Friday, May 23, 2014

Random Gout Haiku (Sponsored By Old Jewish Men Everywhere)


Fuck uric acid
What am I Winston Churchill?
Steer clear of all beer

Though I love you so
Marmite I must forsake you
Hot swollen toe joint

The disease of kings
So says Wikipedia
I say bite my ass

Ring no longer fits
Cool it with the organ meats
Have some bread instead

Known as podagra
When it involves the big toe
Avoid oily fish

Thursday, May 22, 2014

Next!


Why does anyone like dating?


You have to put on a clean sweater.


Meet someone you don't really know who is probably all sorts of wrong but pretending not to be.


Maybe make a plan to grab a bite to eat sometime.


Go out in public.


When really you just both want to get some sexy time.


And then go home and sleep alone in your own beds.

Saturday, May 17, 2014

I'm Holding Out For A Neither Until The End Of The Night

no guilt trips
no coke heads
no negative nellies
no control freaks
no children
no stalkers
no drug dealers
no peanut allergies
no jealous assholes
no dieters
no bus passes
no prozac
no drummers
no agoraphobics
no neurotics
no god lovers
no drunks
no overbearing mothers
no passive aggressives
no whiners
no
no
no
just no

Monday, May 12, 2014

I Choose Neither


It would be an understatement to say that all human interactions today have been unfulfilling. If you need me I'll be the one on the patio smoking and not making eye contact with anyone.

> Complete the following:
**a)** Reproduce the blog posts word for word, everything from "Meet someone you" down to "your own beds.".
**b)** In the blog posts, shorten the paragraph that begins "It would be an understatement" while keeping its main facts.
**c)** Extend the blog posts past their final sentence.
The data plays no part in this work.

Saved data entries:
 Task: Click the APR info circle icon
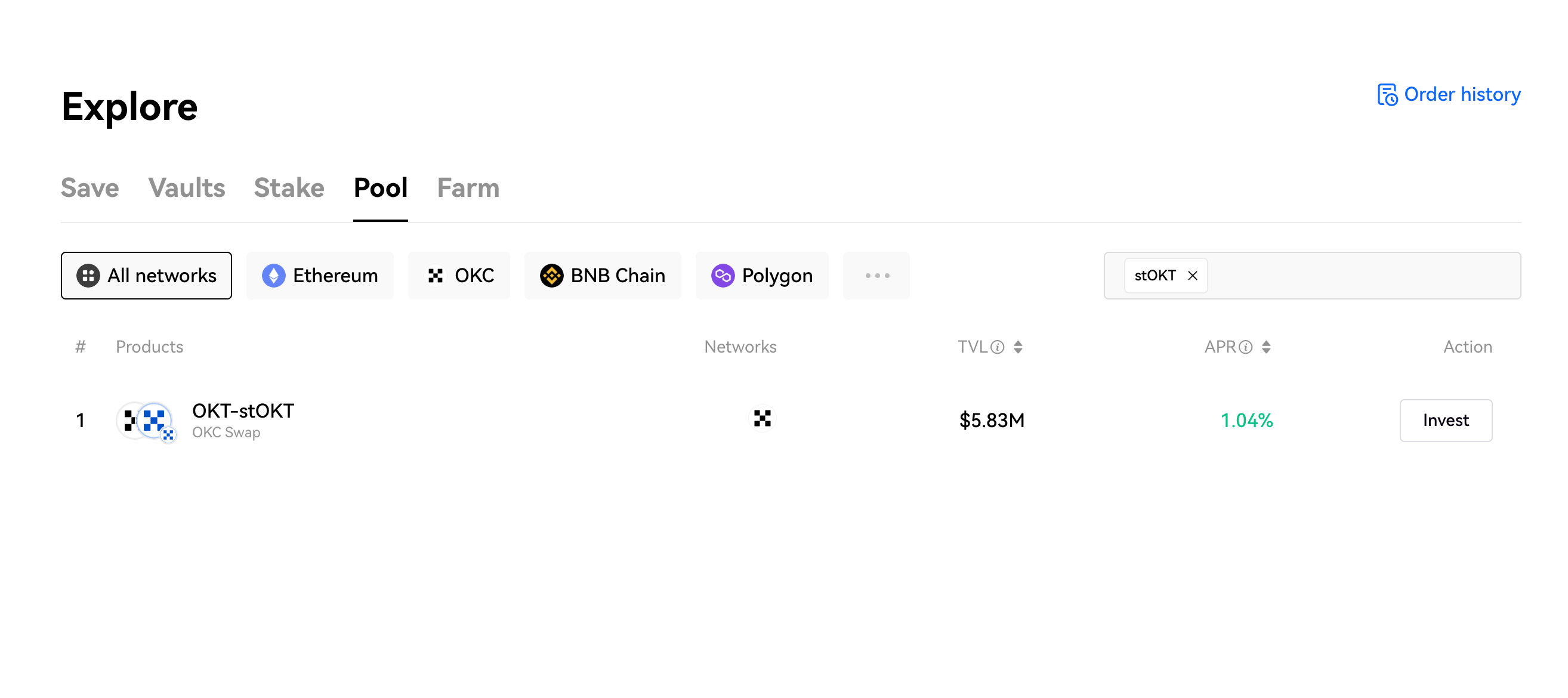1245,347
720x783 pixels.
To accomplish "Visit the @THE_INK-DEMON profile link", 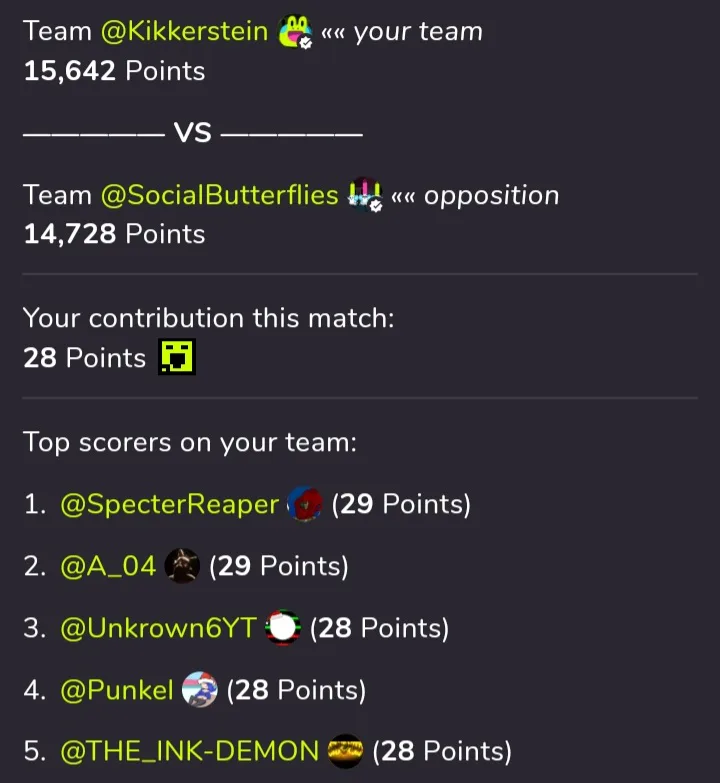I will [189, 751].
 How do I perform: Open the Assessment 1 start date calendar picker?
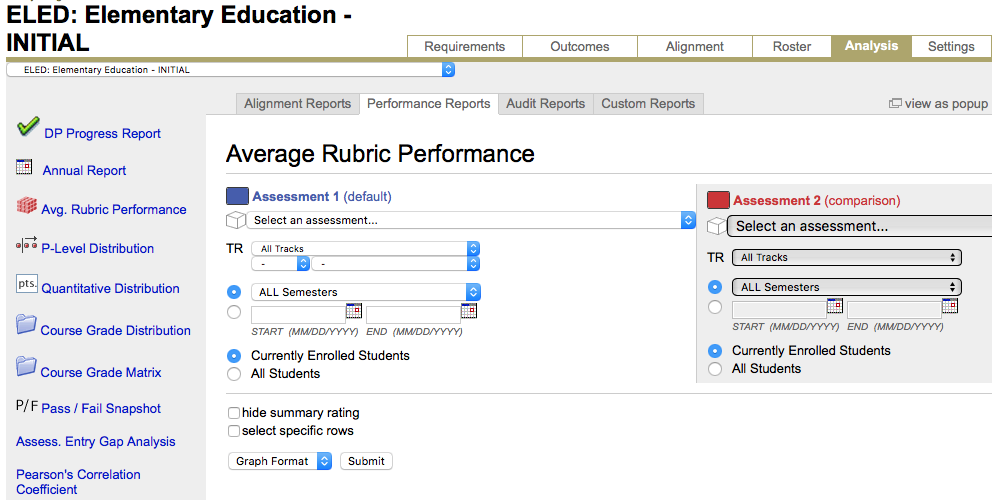click(x=353, y=311)
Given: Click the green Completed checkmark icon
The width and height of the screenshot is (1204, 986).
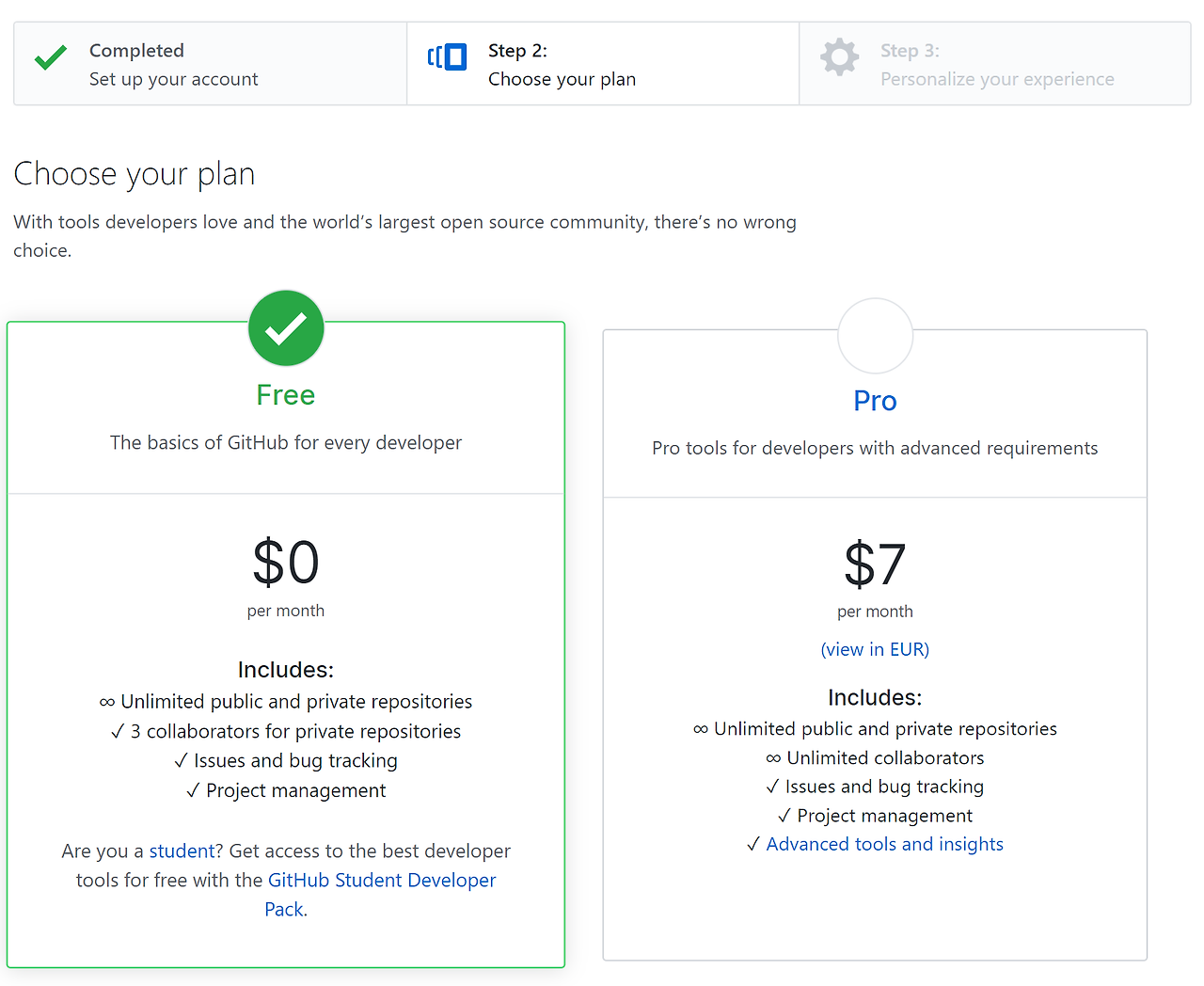Looking at the screenshot, I should tap(51, 58).
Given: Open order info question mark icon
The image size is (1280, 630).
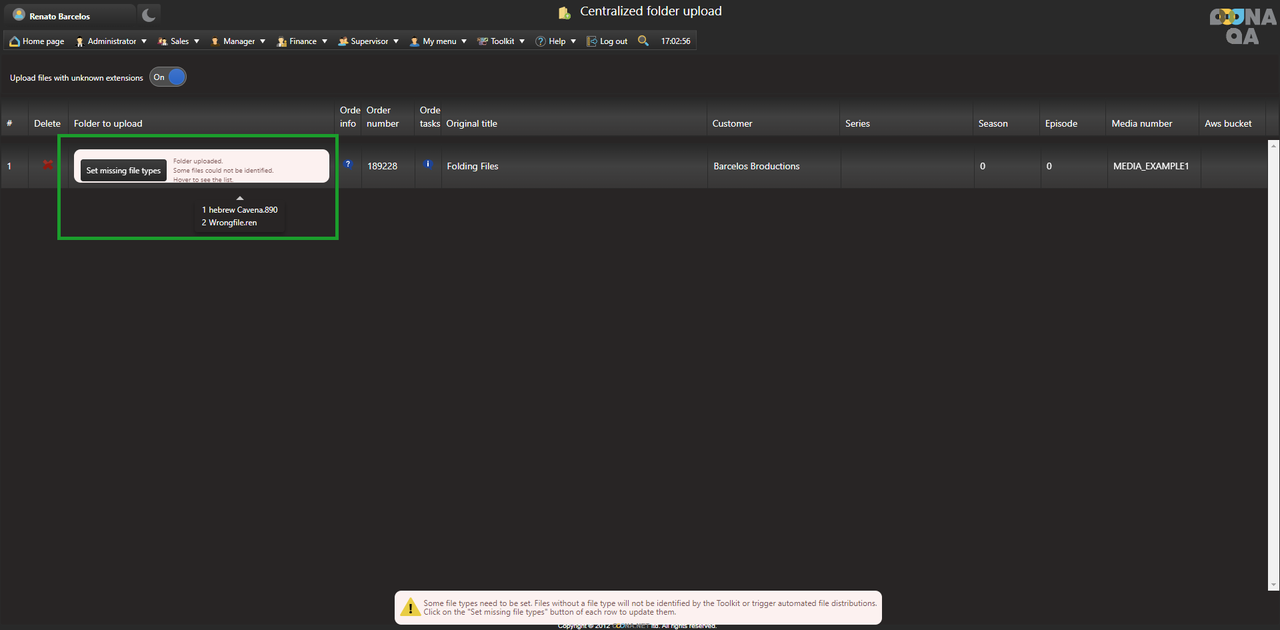Looking at the screenshot, I should click(x=348, y=164).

> Answer section:
**a)**
Meet someone you don't really know who is probably all sorts of wrong but pretending not to be.


Maybe make a plan to grab a bite to eat sometime.


Go out in public.


When really you just both want to get some sexy time.


And then go home and sleep alone in your own beds.

**b)** Every human interaction today has been unfulfilling. Anyone looking for me will find me smoking on the patio and avoiding eye contact.

**c)**
Wednesday, May 7, 2014

Shoop


If this little dude was wrapped around my finger the gouty arthritis would surely be cured indefinitely

Thursday, May 1, 2014

Jimmy Crack Corn And I Don't Care


Dr. Stapler and I have started a new band called Guinea Pig Hair Piece. We hope to release a cassingle of our first song "Give Us The Money Lebowski" on Roast Leg Of Lamb Day (May 7th) but it may be delayed to Straw Hat Day (May 15th) if we can't get the art work done in time.